Using proprietary software for computed tomographic ECV mapping, Hong et al. (5) evaluated a longitudinal model of rabbits receiving twice-weekly doxorubicin treatments. By comparison with both CMR and pathology, computed tomography demonstrated high correlation for measures of myocardial fibrosis as suggested by ECV. Yet the investigators note that cardiac motion artifacts were prevalent, and the image quality of iodine maps afforded by DECT is in need of improvement. Furthermore, given the coincidence of ECV abnormalities on DECT and pathologic fibrosis, it remains questionable whether there is much clinical import to this technique if “the damage has already been done.” Future studies will determine whether ECV evaluation by DECT is useful for the identification of at-risk patients in whom LV dysfunction will subsequently occur, but it will still be necessary to determine whether this is early enough in the anthracycline-induced cardiomyopathy cascade to intervene in a manner that improves patient outcomes.
Future MDCT technologies hold the promise to improve upon the current limitations of DECT. In particular, energy-resolved photon-counting detectors are being developed to enable true subvoxel multispectral computed tomographic imaging (8). Photon-counting detectors enable consideration of individual photons even within a single detector element and can be binned according to specific monochromatic energy with a resolution within a few kiloelectron volts. In this manner, electronic noise can be effectively rejected with minimal spectral overlap. Of equal importance, this multispectral information is acquired simultaneously across the entire gamut of different energies within a single scan, thus obviating the need for additional radiation or misregistration, as can be observed when using nonsimultaneous dual-energy image acquisition.
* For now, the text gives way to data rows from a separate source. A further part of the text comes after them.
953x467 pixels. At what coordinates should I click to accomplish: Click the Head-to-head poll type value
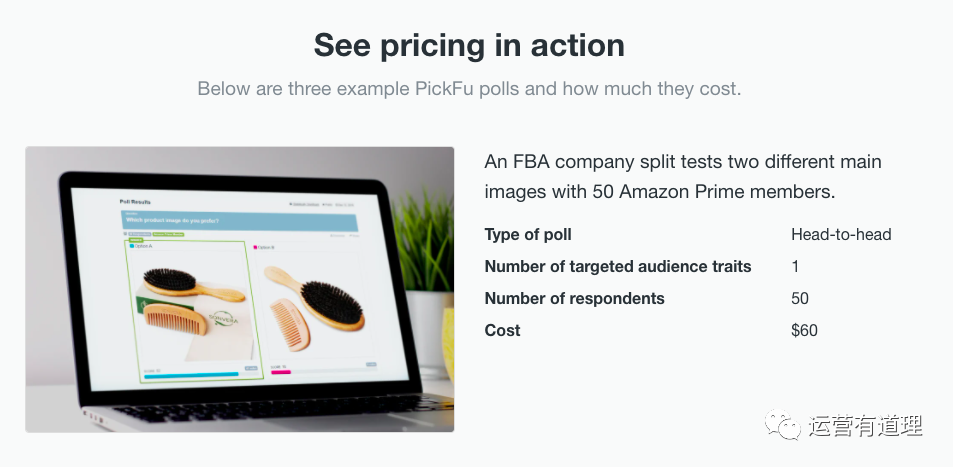[841, 235]
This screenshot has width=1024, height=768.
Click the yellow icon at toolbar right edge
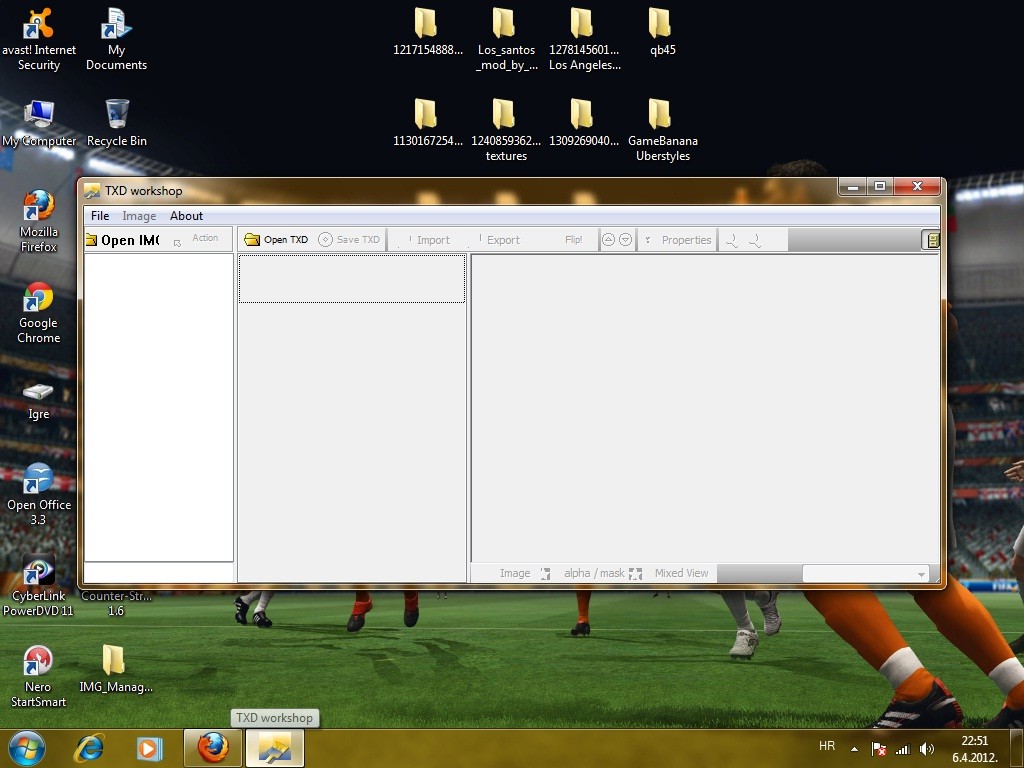pyautogui.click(x=932, y=240)
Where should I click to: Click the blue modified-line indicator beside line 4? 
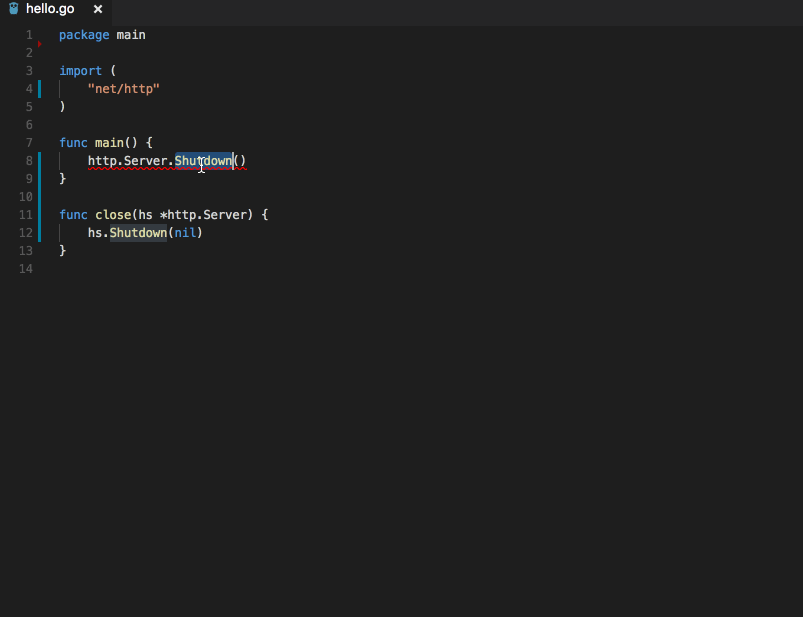[x=38, y=88]

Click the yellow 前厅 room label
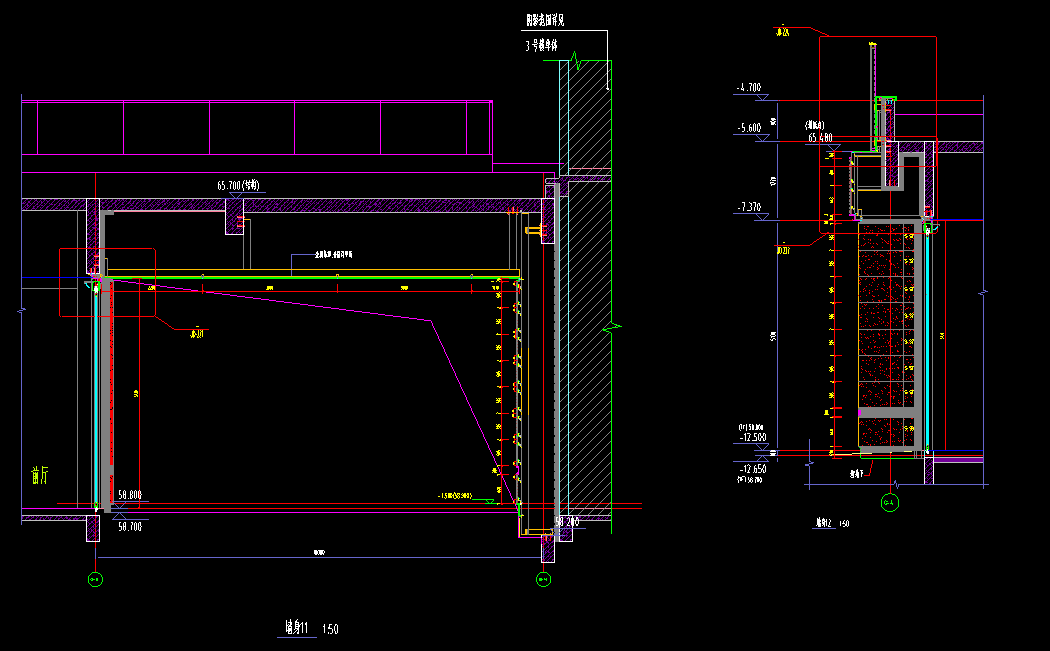pyautogui.click(x=40, y=475)
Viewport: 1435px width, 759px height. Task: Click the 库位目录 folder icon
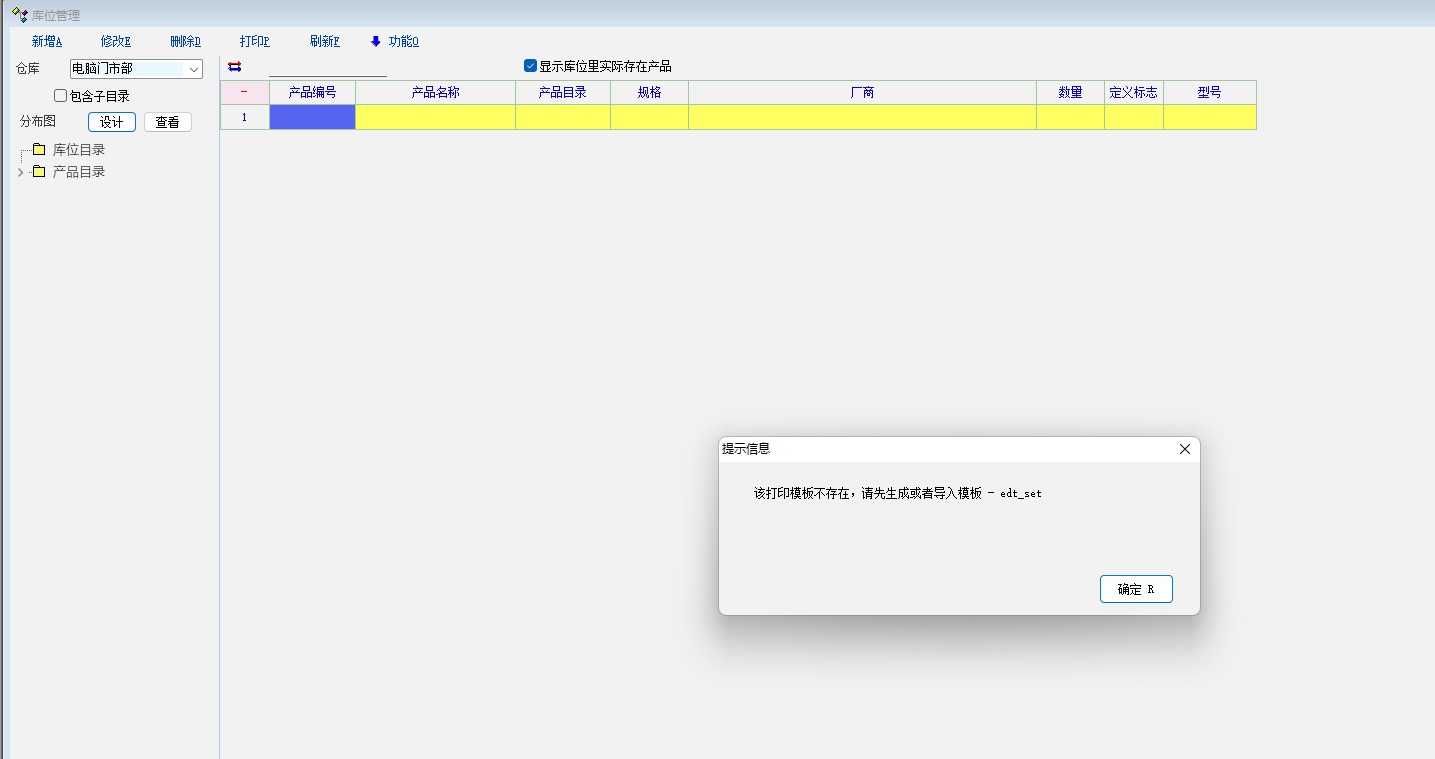pyautogui.click(x=39, y=150)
In sum, the reports in this issue of iJACC remind us that there is indeed another shop. Although current-generation MDCT likely falls short of CMR for myocardial characterization, given its poorer signal-to-noise ratio and lower temporal resolution, there are many patients, including those undergoing VT RFCA and with suspected cardiomyopathy, who often have intracardiac devices that preclude CMR investigation. Although interesting, these present studies should be considered only as proof-of-principle investigations. Prospective evaluation in a multicenter fashion for health outcome endpoints will be necessary to establish the utility of MDCT for routine clinical use in evaluation of the measures of cardiac structure and function.
Both authors have reported that they have no relationships relevant to the contents of this paper to disclose.